[[ Material supplied, beginning ]]

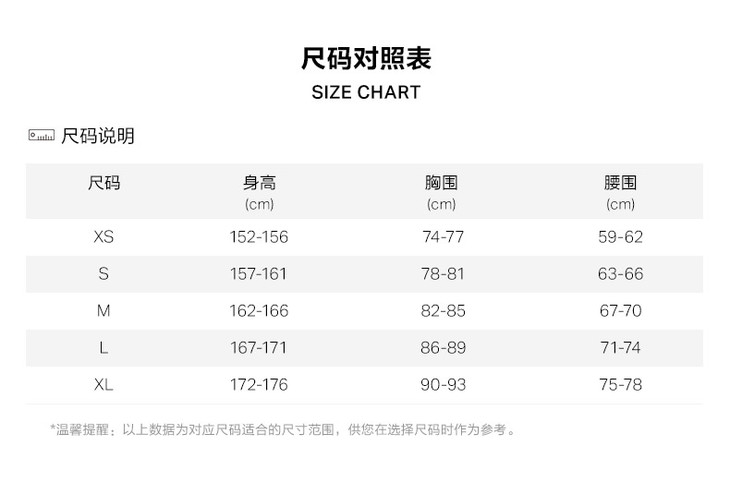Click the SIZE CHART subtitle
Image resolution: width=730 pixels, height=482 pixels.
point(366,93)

[[ Material supplied, end ]]
[[ Material supplied, beginning ]]

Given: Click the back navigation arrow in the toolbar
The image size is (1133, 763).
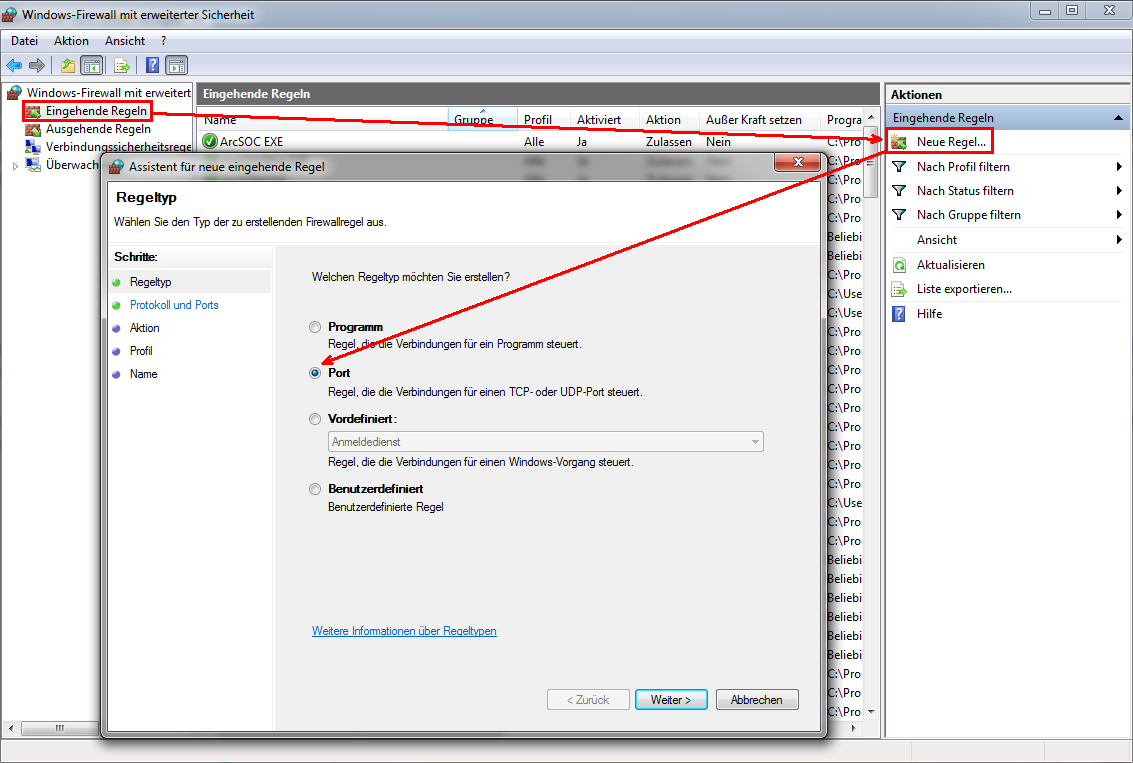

[[ Material supplied, end ]]

▸ **Your assignment**: In the data above, which lines lie between the line with "Given: Click the" and the line with "The image size is (1133, 763).", inclusive? Print those lines exactly and nothing else.

▸ **Exercise solution**:
Given: Click the back navigation arrow in the toolbar
The image size is (1133, 763).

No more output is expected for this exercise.